Submitted by scrawford on
|Title||Runtime Level Failure Detection and Propagation in HPC Systems|
|Publication Type||Conference Paper|
|Year of Publication||2019|
|Authors||Zhong, D., A. Bouteiller, X. Luo, and G. Bosilca|
|Conference Name||European MPI Users' Group Meeting (EuroMPI '19)|
|Conference Location||Zürich, Switzerland|
As the scale of high-performance computing (HPC) systems continues to grow, mean-time-to-failure (MTTF) of these HPC systems is negatively impacted and tends to decrease. In order to efficiently run long computing jobs on these systems, handling system failures becomes a prime challenge. We present here the design and implementation of an efficient runtime-level failure detection and propagation strategy targeting large-scale, dynamic systems that is able to detect both node and process failures.

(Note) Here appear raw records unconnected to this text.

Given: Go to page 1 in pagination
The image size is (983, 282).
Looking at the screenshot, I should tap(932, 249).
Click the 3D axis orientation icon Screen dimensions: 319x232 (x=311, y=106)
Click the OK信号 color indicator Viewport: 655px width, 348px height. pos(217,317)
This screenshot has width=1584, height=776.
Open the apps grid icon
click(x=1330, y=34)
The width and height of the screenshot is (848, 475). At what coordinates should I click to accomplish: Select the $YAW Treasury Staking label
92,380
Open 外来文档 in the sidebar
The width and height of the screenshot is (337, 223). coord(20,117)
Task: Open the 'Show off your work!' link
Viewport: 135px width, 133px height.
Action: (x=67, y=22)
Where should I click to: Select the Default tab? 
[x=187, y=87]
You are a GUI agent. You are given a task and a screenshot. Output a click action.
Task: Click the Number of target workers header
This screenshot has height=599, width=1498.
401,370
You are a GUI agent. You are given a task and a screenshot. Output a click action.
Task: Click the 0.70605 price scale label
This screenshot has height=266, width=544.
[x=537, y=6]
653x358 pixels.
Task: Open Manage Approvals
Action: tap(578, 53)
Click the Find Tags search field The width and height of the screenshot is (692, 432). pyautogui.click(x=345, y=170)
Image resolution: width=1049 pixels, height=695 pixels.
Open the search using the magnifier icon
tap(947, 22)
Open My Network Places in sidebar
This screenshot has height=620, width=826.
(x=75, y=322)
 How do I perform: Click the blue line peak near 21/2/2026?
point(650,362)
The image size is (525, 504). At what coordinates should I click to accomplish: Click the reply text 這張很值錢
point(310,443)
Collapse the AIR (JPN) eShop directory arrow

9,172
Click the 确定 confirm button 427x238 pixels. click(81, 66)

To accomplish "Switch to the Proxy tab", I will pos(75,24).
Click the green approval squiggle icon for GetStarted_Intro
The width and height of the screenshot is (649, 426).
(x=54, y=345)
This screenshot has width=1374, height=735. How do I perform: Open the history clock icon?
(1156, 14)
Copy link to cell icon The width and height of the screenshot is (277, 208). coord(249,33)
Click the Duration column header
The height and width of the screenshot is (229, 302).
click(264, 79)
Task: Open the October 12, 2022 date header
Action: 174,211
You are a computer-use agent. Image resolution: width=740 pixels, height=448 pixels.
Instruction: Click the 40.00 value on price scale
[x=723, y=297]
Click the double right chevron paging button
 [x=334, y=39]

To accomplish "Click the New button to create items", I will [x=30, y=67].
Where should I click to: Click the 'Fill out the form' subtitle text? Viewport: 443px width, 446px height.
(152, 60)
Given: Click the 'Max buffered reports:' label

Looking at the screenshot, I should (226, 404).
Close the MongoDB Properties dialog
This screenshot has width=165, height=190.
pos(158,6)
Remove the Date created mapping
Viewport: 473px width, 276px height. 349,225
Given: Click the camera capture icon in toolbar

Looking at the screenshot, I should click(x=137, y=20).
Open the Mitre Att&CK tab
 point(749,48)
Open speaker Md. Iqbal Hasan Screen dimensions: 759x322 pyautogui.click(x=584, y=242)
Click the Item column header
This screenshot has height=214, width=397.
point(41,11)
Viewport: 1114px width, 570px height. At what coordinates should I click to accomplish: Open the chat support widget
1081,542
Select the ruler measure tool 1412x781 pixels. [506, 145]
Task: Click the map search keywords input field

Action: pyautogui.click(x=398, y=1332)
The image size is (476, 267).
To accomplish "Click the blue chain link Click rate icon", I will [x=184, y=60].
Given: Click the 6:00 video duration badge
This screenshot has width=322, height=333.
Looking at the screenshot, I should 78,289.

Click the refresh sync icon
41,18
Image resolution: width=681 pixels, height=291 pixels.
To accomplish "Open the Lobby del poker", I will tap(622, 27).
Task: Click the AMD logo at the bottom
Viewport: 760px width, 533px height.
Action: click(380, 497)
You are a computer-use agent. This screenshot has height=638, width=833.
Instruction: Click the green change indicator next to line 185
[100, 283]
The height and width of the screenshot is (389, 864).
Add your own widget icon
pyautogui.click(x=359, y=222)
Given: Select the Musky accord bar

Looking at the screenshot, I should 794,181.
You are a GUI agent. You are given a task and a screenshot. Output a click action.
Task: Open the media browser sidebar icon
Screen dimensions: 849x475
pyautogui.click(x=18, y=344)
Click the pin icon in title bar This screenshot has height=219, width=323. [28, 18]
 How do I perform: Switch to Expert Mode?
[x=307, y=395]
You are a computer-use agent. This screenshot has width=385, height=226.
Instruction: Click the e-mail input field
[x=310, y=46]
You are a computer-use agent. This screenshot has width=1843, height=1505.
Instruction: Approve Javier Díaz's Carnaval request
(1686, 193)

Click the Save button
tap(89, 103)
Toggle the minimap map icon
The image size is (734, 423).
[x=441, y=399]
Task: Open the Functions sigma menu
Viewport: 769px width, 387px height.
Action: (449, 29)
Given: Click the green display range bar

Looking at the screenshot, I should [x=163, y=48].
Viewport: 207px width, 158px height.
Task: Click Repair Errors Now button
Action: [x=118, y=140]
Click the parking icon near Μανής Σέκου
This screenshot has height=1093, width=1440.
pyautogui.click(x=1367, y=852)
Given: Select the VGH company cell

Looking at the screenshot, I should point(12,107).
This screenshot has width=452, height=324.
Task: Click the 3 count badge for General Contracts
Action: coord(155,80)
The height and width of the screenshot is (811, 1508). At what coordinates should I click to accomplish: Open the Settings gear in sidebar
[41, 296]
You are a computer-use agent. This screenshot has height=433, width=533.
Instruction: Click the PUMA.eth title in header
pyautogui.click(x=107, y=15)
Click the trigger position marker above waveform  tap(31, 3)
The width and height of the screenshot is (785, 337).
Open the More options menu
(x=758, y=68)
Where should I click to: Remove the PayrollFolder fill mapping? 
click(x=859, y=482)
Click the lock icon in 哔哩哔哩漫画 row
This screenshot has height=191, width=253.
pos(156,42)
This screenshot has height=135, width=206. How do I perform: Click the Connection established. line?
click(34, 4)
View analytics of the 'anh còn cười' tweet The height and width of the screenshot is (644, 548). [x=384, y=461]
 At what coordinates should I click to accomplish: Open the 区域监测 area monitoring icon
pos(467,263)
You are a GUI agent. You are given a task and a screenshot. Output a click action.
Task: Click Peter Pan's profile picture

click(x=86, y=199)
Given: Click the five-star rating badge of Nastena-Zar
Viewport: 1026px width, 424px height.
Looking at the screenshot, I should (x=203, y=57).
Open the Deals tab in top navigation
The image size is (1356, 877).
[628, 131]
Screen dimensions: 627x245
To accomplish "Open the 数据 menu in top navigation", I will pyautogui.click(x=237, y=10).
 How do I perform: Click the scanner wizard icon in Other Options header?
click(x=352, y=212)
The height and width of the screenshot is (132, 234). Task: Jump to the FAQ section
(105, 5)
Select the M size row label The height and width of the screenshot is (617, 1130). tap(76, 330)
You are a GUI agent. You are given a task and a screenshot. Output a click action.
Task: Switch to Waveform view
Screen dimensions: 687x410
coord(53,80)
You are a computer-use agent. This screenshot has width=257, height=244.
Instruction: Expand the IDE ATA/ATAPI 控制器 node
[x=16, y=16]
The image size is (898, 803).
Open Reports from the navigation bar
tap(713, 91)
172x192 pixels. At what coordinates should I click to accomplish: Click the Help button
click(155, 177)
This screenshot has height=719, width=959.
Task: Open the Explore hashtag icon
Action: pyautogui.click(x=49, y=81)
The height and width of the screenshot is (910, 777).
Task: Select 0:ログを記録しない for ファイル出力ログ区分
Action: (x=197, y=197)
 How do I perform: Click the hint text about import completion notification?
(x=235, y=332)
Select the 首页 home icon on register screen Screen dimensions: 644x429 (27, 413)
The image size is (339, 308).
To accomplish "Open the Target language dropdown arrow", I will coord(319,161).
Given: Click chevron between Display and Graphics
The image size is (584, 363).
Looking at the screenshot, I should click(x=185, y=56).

Multiple overlapping topologies are used to optimize the detection and propagation, minimizing the incurred overheads and guaranteeing the scalability of the entire framework. The resulting framework has been implemented in the context of a system-level runtime for parallel environments, PMIx Reference RunTime Environment (PRRTE), providing efficient and scalable capabilities of fault management to a large range of programming and execution paradigms. The experimental evaluation of the resulting software stack on different machines demonstrate that the solution is at the same time generic and efficient.